▶ **Artikel**
_ _ _

Skip to main content

nr2 • 2020 • De Vroege Kerk was open

35e jaargang nr. 2 (november 2020)
thema: Huisgodsdienst in tijden van corona

Marten van Willigen
De Vroege Kerk was open

De afgelopen maanden hebben de meeste gemeenteleden de diensten vanuit huis beleefd. Dat lijkt toch — hoe dan ook — op een nieuwe ontwikkeling die we op deze manier nog niet eerder hebben meegemaakt. Ook duurt deze situatie langer dan eerst voorzien was. Nog steeds kunnen niet alle gemeenteleden naar de kerk, vanwege een te kleine capaciteit. Dat doet een beroep op de persoonlijke toewijding en discipline van gelovigen. Maar het doet eveneens een beroep op de leidinggevenden van een kerk.

_ _ _

▶ **Vastgelegde gegevens**
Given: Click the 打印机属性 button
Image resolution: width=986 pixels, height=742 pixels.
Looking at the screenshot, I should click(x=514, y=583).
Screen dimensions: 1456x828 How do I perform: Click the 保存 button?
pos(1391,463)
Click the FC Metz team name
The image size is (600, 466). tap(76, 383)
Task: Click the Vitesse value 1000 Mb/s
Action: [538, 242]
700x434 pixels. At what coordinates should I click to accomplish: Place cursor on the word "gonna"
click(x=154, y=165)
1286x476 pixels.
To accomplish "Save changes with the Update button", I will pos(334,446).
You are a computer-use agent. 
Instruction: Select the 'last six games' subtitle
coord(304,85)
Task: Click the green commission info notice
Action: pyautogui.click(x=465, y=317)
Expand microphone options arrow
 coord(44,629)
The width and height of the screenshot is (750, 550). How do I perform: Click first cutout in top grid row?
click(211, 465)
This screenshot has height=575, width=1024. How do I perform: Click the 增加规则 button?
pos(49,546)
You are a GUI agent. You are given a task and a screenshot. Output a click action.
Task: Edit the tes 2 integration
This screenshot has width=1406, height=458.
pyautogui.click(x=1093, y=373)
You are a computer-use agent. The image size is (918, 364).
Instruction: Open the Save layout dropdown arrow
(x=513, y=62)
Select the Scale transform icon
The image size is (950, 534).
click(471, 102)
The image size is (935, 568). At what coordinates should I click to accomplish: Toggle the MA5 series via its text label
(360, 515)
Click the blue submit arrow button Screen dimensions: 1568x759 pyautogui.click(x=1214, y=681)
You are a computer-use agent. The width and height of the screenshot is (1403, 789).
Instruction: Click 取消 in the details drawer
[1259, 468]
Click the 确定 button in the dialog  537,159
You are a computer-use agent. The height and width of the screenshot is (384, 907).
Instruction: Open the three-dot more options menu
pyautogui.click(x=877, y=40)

_ _ _

▶ **Opgaven**
a: Waarom kunnen volgens het artikel over kerkdiensten vanuit huis nog steeds niet alle gemeenteleden naar de kerk?
b: Hervat het artikel over kerkdiensten vanuit huis na de laatste zin.
Het materiaal hoeft niet gebruikt te worden.

▶ **Antwoorden per opgave**
a: Vanwege een te kleine capaciteit.

b:
Hoe kunnen zij de gemeente van Christus het beste dienen, nu de gemeente niet eens in zijn geheel kan worden uitgenodigd om het Woord van God te horen? Hoe kan een pastor voor zijn schapen zorgen als de schaapskooi voor de schapen afgegrendeld is? Waar moeten de schapen naartoe die in de schaapskooi van Christus niet welkom zijn, vanwege te weinig ruimte? Graag neem ik u mee naar de Vroege Kerk, aan de hand waarvan we bovenstaande problematiek inhoudelijk willen belichten. Wat kunnen wij leren van de Vroege Kerk wat betreft huisgodsdienst, persoonlijke toewijding, het gezin of 'extended family' of als kleine lokale gemeenschap, als kerngemeente zogezegd? Hoe ging de Vroege Kerk om met de voorschriften van de overheid?

Wat mag de overheid bepalen?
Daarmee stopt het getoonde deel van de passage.